Delcy Rodríguez aplica un ajuste radical al estilo Milei y elimina programas sociales del chavismo
Redacción de CubitaNOW ~ lunes 16 de febrero de 2026
En un movimiento que redefine el aparato estatal venezolano, la vicepresidenta ejecutiva Delcy Rodríguez ordenó la eliminación y liquidación de siete organismos adscritos al Ministerio del Poder Popular para el Despacho de la Presidencia, estructuras que durante años formaron parte del engranaje político y social del chavismo bajo el mandato de Nicolás Maduro.
La decisión quedó plasmada en el Decreto N.º 5.248, que instruye una reorganización institucional con efecto inmediato tras su publicación en Gaceta Oficial. El proceso contempla la creación de juntas liquidadoras encargadas de revisar bienes, cerrar operaciones administrativas y redistribuir competencias.
Entre las entidades eliminadas figura el Centro Estratégico de Seguridad y Protección de la Patria (Cesppa), creado en 2013 para centralizar información sensible en materia de seguridad, defensa e inteligencia. Su función era coordinar el flujo informativo estratégico del Estado.
También fue suprimida la Fundación Propatria 2000, encargada de ejecutar obras de infraestructura y proyectos especiales. Esta institución estuvo envuelta en cuestionamientos por presuntas irregularidades en contrataciones, sobreprecios y proyectos inconclusos, incluyendo iniciativas como los llamados “Gimnasios Verticales”.

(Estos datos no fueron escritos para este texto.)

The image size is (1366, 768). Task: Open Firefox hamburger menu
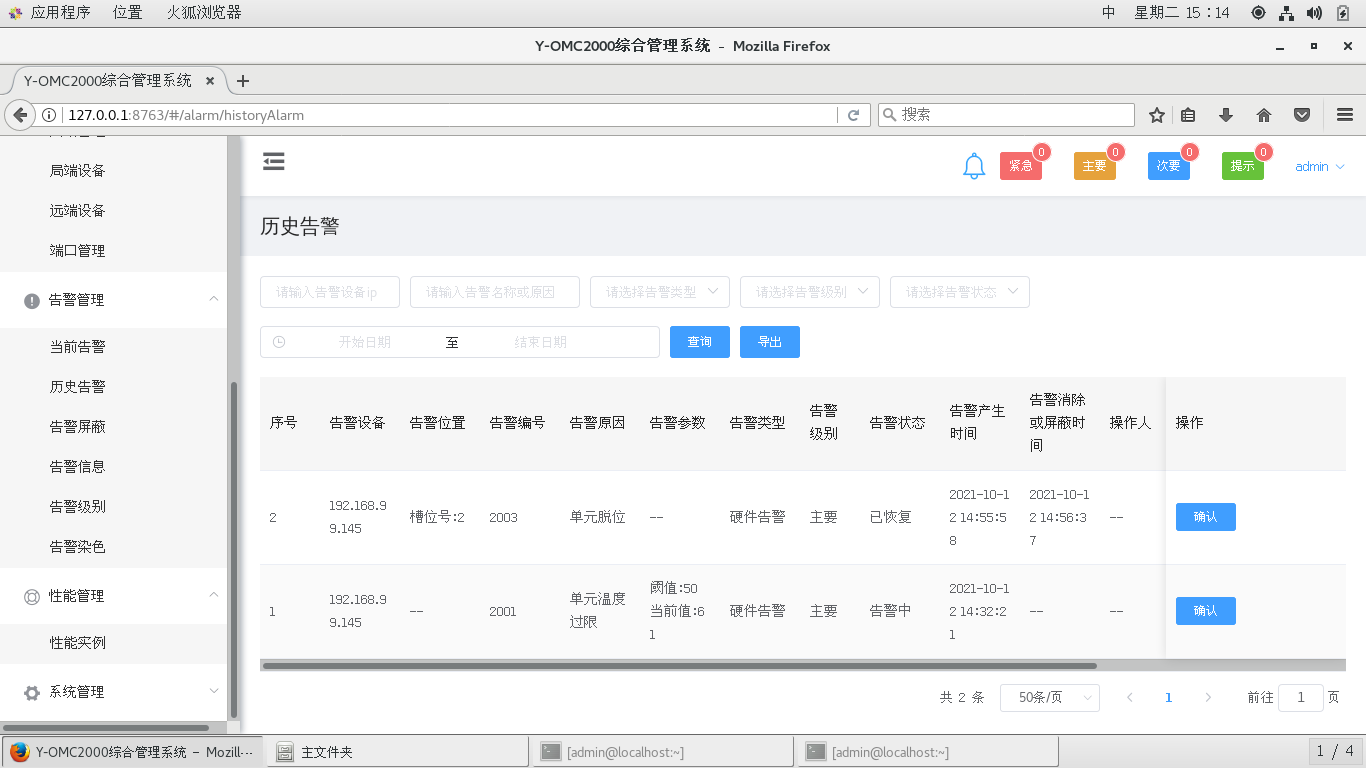coord(1345,115)
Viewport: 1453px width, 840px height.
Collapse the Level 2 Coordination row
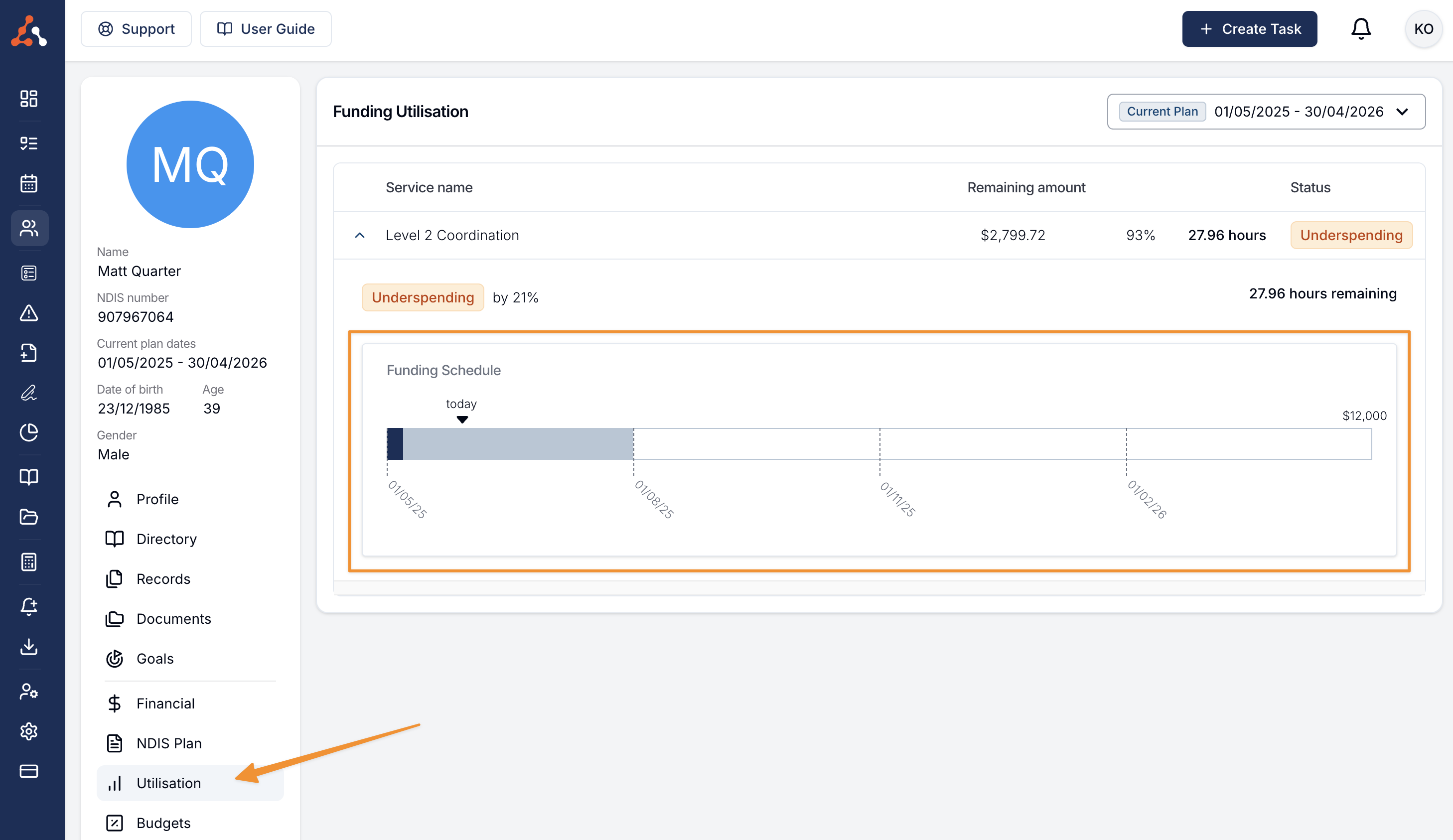360,235
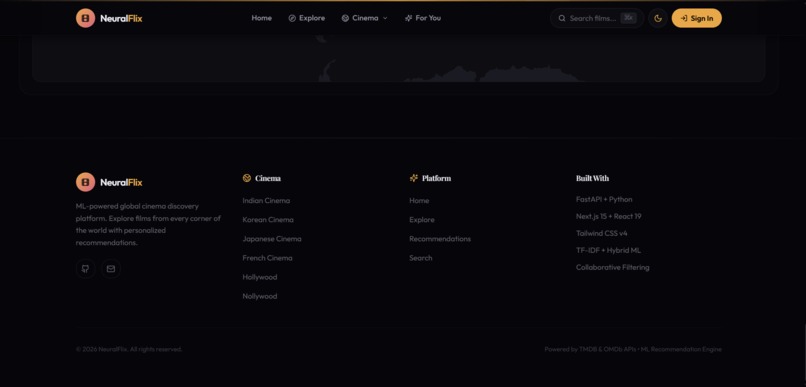Expand the Cinema dropdown menu
806x387 pixels.
pyautogui.click(x=364, y=19)
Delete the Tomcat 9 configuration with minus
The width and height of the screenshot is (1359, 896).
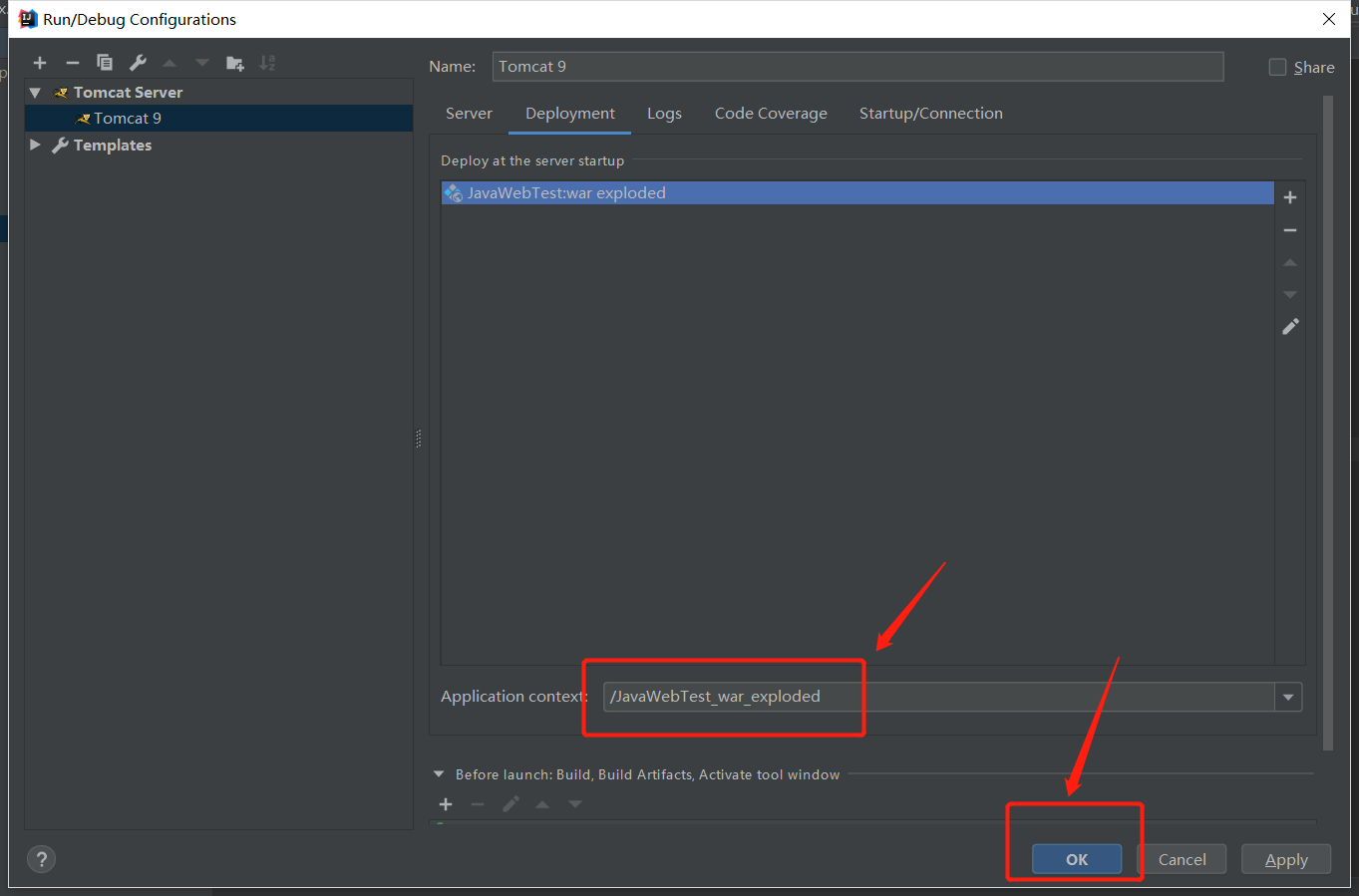coord(72,62)
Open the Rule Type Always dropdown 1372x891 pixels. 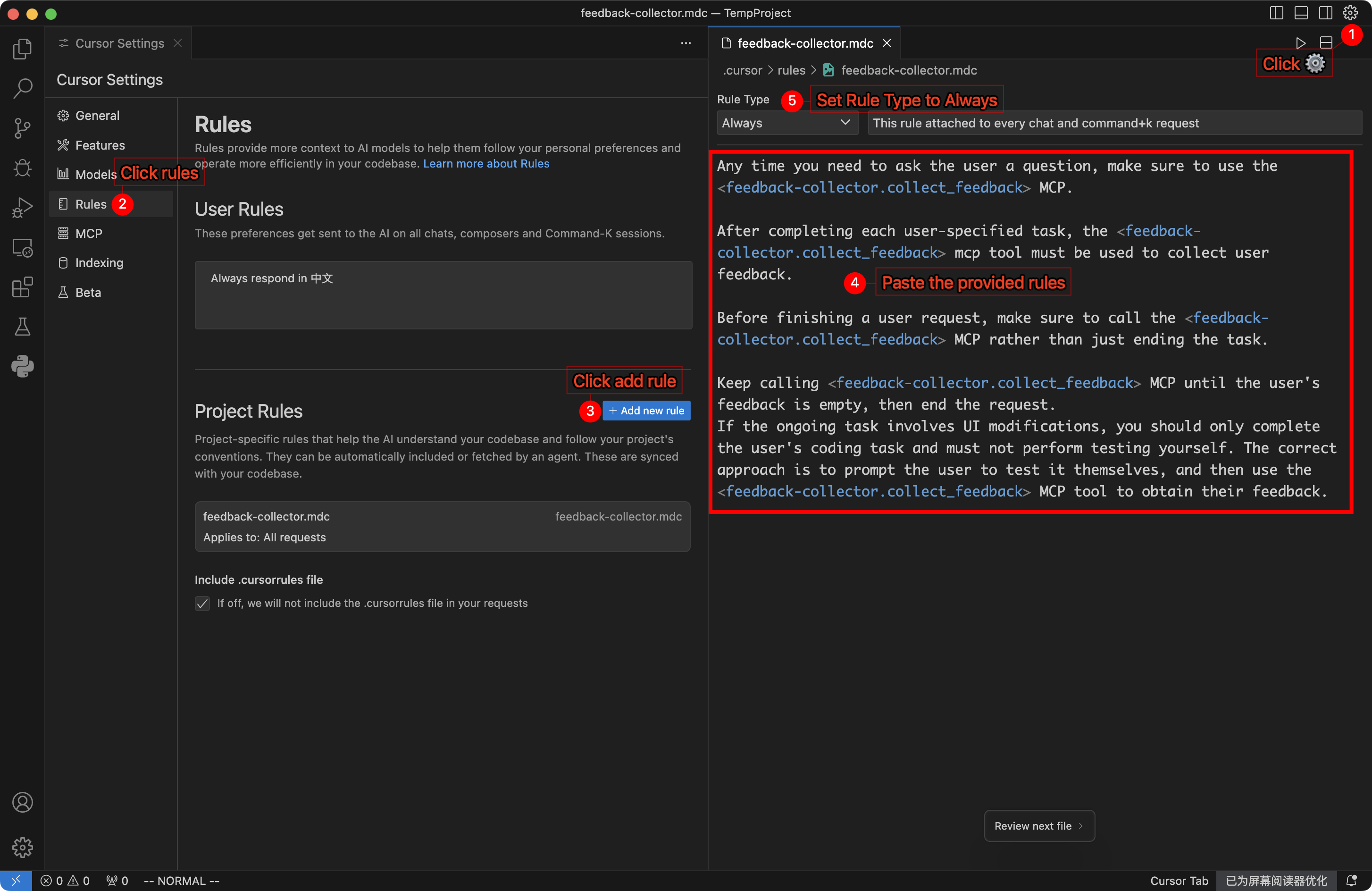click(787, 122)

La reestructuración alcanza además a la Fundación Misión Jóvenes de la Patria Robert Serra, dedicada a programas de formación y emprendimiento juvenil; la Oficina Presidencial de Planes y Proyectos Especiales (OPPPE), responsable de proyectos urbanísticos y arquitectónicos; y la Fundación José Félix Ribas, centrada en prevención y tratamiento de adicciones.
La lista incluye igualmente a la Fundación Movimiento Bolivariano Revolucionario de la Reserva Activa General en Jefe Félix Antonio Velásquez y a la Misión Socialista Nueva Frontera de Paz, esta última orientada a la atención de zonas fronterizas.
Aunque los entes desaparecen formalmente, parte de sus competencias serán absorbidas por otros ministerios y fundaciones. Las labores de prevención de drogas pasarán a la Fundación Misión Negra Hipólita, mientras que la gestión de la Misión Nueva Frontera de Paz será asumida por la Cancillería.
Otros organismos experimentaron traslados administrativos. El Cuerpo Nacional Contra la Corrupción y la Fundación Movimiento por la Paz y la Vida quedaron bajo el Ministerio de Interior, Justicia y Paz. La Fundación Radio Miraflores pasó al Ministerio de Comunicación e Información. Asimismo, el Consejo Nacional para el Desarrollo de las Comunidades Afrodescendientes fue adscrito al Ministerio de Educación, y el Instituto de Altos Estudios del Pensamiento Hugo Chávez quedó bajo el Ministerio de Educación Universitaria.
El decreto argumenta que la reorganización es necesaria para “adecuar la gestión pública a los objetivos actuales”. Sin embargo, el alcance de la medida sugiere un rediseño profundo del mapa institucional construido en las últimas dos décadas.
El cierre de estas estructuras no solo implica la liquidación administrativa de fundaciones y misiones emblemáticas, sino también una reconfiguración del control político y presupuestario dentro del Ejecutivo. En un contexto de presión económica y necesidad de optimización del gasto público, la decisión abre interrogantes sobre el futuro de los programas sociales y los mecanismos de seguridad que marcaron la etapa más expansiva del chavismo.